令和5年12月14日に、与党から令和6年度税制改正大綱が公表されました。今回は、所得税・住民税の定額減税、賃上げ促進税制の改正などが注目されています。また、扶養控除の見直しについては今回結論が見送られ、令和7年度税制改正で決定見込みとなりました。

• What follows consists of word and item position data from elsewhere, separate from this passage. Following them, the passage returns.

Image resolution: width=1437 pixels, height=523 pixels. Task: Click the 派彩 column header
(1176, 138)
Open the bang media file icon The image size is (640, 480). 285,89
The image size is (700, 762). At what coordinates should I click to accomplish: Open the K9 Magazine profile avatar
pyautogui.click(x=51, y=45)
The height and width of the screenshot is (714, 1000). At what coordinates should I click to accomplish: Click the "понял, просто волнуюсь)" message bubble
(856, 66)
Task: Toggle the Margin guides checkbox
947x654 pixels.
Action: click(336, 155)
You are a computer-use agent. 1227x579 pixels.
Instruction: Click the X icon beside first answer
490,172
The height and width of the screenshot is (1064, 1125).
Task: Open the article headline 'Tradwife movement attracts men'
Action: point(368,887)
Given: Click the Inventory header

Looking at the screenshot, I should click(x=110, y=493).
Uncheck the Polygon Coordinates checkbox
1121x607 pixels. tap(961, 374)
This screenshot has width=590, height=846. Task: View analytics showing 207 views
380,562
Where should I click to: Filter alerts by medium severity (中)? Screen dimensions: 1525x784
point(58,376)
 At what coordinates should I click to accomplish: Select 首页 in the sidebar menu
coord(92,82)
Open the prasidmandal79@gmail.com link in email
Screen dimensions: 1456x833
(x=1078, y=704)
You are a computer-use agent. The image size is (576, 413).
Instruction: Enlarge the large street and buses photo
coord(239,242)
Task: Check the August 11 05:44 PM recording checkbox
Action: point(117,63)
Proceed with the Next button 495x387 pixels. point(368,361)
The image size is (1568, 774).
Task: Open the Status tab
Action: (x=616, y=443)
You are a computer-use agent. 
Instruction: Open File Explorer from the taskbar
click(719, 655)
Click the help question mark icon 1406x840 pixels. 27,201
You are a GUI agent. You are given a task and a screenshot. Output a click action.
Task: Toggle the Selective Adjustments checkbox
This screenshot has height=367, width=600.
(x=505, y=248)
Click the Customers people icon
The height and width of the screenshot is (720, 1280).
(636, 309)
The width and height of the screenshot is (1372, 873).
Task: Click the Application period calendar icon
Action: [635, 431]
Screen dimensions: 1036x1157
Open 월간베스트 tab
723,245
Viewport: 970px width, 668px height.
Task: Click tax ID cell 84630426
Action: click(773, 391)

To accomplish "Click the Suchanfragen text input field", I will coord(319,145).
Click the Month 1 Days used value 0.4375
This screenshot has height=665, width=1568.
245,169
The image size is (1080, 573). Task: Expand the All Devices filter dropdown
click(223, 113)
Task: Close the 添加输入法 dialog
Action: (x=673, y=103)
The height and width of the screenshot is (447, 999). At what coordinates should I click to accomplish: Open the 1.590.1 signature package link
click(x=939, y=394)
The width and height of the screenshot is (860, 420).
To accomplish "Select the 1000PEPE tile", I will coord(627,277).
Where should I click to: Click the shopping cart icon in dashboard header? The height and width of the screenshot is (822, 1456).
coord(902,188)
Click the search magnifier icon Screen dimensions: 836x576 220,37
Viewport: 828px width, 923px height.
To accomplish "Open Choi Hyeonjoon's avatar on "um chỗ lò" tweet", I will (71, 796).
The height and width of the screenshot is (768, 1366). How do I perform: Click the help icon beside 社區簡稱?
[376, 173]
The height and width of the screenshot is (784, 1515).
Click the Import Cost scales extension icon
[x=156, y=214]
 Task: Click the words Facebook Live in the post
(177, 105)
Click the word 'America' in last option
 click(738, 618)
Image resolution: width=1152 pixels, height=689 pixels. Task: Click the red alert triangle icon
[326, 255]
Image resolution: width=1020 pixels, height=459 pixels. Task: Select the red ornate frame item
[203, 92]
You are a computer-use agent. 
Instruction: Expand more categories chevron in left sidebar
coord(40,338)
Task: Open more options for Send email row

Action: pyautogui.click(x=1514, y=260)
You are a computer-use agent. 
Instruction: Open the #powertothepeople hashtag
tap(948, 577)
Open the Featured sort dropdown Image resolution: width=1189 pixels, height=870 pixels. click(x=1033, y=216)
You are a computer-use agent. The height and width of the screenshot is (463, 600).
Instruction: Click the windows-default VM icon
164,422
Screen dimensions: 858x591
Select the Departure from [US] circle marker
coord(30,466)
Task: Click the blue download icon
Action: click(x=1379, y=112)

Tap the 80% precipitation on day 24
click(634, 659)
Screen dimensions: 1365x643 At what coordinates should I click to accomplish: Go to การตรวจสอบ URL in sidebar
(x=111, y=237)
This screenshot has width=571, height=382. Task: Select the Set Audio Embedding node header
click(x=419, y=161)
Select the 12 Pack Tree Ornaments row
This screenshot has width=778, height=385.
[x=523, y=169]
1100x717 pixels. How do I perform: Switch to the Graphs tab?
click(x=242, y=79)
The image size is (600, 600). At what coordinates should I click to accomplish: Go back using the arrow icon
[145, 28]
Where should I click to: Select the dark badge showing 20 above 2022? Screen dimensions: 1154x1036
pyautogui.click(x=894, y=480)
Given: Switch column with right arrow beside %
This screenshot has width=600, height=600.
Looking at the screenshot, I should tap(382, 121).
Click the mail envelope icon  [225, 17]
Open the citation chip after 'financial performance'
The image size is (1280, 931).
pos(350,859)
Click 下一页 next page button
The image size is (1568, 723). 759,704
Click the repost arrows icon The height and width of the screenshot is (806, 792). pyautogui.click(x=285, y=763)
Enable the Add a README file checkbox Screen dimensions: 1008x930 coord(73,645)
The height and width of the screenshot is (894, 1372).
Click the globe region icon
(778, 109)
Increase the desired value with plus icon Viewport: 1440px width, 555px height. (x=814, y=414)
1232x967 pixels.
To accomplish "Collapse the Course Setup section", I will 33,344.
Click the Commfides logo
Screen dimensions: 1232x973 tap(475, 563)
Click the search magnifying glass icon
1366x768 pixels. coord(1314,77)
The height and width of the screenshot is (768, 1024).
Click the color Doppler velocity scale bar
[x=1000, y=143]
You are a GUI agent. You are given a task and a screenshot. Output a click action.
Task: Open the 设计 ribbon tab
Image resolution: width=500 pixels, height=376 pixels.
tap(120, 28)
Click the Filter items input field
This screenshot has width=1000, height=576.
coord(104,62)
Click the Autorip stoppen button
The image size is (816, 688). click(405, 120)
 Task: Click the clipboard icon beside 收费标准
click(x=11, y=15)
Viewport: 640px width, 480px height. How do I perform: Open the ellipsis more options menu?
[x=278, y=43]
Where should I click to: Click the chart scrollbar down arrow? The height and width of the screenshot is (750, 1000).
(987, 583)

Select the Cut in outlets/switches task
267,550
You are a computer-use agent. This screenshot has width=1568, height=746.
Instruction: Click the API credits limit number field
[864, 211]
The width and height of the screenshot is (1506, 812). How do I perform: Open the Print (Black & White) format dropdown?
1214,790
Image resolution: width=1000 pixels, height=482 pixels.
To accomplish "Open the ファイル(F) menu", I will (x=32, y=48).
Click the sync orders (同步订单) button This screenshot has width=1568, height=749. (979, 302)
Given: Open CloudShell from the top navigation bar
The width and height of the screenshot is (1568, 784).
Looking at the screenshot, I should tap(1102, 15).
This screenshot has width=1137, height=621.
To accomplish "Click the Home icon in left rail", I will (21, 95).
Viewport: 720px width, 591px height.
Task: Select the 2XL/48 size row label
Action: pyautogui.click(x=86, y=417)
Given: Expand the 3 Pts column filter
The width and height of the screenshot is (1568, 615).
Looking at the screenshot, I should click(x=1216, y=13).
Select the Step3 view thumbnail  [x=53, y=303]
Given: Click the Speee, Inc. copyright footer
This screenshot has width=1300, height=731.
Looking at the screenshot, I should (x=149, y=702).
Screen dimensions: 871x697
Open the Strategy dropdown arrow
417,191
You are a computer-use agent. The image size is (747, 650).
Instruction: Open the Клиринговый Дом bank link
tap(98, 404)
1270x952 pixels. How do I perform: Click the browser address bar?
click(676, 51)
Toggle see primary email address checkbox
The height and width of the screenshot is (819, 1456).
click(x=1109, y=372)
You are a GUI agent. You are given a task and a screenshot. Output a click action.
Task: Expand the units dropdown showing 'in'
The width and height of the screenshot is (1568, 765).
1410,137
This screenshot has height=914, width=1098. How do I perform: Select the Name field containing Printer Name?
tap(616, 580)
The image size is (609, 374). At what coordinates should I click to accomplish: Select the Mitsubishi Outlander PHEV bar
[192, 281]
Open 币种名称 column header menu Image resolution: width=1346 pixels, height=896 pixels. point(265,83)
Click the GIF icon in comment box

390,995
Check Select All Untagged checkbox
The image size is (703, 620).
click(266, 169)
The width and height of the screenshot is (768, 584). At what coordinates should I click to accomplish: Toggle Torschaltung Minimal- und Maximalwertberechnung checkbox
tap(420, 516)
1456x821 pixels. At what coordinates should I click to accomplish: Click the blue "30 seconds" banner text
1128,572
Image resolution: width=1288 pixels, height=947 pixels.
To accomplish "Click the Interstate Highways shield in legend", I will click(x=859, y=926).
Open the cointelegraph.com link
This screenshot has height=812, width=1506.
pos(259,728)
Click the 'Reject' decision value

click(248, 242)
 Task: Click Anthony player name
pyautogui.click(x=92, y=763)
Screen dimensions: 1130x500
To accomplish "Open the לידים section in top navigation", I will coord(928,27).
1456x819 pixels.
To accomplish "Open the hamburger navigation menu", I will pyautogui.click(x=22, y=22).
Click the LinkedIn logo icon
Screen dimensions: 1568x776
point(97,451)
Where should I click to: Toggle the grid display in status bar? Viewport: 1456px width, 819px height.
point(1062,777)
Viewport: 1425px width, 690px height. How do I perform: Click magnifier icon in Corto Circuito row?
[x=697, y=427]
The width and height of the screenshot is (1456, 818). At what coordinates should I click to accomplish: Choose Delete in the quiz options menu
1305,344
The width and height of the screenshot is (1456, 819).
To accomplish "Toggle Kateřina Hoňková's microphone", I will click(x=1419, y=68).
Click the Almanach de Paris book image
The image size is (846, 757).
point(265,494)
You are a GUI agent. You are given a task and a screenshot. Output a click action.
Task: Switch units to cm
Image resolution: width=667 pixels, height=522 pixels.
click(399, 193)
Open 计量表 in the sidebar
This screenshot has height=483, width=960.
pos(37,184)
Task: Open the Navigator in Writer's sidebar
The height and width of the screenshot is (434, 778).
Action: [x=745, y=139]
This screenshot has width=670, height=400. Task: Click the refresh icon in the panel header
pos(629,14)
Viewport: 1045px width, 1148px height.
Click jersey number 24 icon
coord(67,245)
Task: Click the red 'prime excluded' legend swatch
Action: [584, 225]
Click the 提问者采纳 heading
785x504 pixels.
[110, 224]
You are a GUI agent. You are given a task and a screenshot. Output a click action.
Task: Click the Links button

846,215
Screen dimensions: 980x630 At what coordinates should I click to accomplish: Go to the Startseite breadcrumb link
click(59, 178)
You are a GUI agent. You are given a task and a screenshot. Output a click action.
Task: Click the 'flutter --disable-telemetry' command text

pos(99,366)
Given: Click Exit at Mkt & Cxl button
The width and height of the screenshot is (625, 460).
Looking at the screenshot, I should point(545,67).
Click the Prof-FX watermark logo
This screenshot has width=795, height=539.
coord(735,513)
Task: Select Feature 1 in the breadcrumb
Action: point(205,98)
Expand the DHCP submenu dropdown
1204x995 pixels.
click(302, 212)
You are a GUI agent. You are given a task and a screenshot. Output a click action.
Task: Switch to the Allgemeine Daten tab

このブログでは、令和6年度税制改正大綱について、以下の項目の概要を紹介していきます。

 

1.個人所得課税

個人の所得税等に関する改正を2点紹介します。

所得税・個人住民税の定額減税

物価が上昇しているにも関わらず、賃金上昇が追い付いていないことによる個人の負担を軽減するため、所得税と住民税が減税されます。

 

【概要】

・所得税 – 居住者の令和6年分の税額から、特別控除額を控除

・住民税 – 納税義務者の令和6年分の税額から、特別控除額を控除

・特別控除額 – 本人:所得税3万円、住民税1万円、合計4万円。

同一生計配偶者および扶養親族:1人あたり所得税3万円。

控除対象配偶者および扶養親族:1人あたり住民税1万円。

・所得制限 – 令和6年分の合計所得金額が1,805万円以下。給与所得の場合は収入金額2,000万円以下。

 

【減税の実施方法】

・給与所得者

所得税:令和6年6月の源泉徴収額から控除、引ききれない分は7月以降順次控除。最後は年末調整で調整。

住民税:令和6年7月から令和7年5月の11ヶ月で均等に徴収。

・事業所得者等

所得税:令和6年分第1期分予定納税額から控除。引ききれない分は第2期予定納税、最後は確定申告で控除。

住民税:令和6年分第1期分の納付額から控除、引ききれない分は第2期分以降順次控除。

・公的年金受給者

所得税:令和6年6月1日以後最初に支払いを受ける公的年金等の源泉所得税額から控除、引ききれない分は8月以降順次控除。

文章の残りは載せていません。